LANCASTER, PA — Fulton Financial Corporation (NASDAQ: FULT) reported third-quarter earnings of $60.6 million ($0.33 per diluted share), down $31.8 million ($0.19 per share) from last quarter. Despite this, they achieved record operating income of $91.3 million ($0.50 per diluted share), an increase of $8.8 million from the previous quarter.
Curtis J. Myers, CEO of Fulton, highlighted the company’s strong performance and strategic growth. Key financials include a net interest margin of 3.49% (up six basis points), and customer deposits rose by $745 million. Common equity tier 1 capital increased to 10.5%, and tangible equity per share grew by 4.7%.
However, the company faced $14.2 million in acquisition-related costs. Net interest income rose by $16.3 million, attributed to increased liquidity. Non-interest income, however, declined due to changes in acquisition gains.
Net loans reached $24.2 billion with growth in commercial and residential mortgages.
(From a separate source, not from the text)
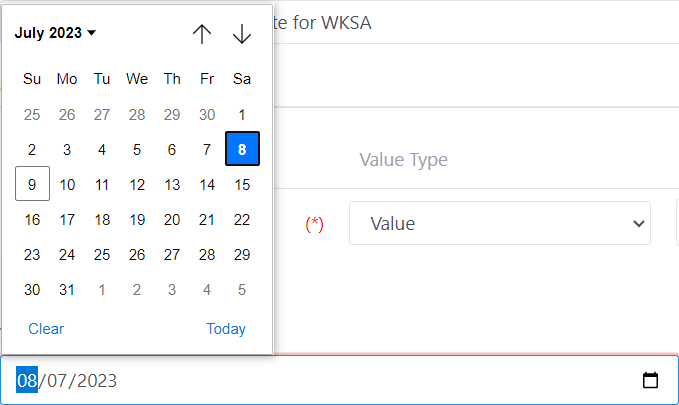Select July 1 in the calendar
679x405 pixels.
point(242,115)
Total deposits increased to $26.2 billion, despite a decline in brokered and noninterest-bearing demand deposits.
Fulton’s provision for credit losses fell significantly to $11.9 million from $32.1 million last quarter. Non-performing assets increased to $205 million, now 0.64% of total assets.
Overall, Fulton Financial has shown resilience and is well-positioned for future growth despite facing challenges.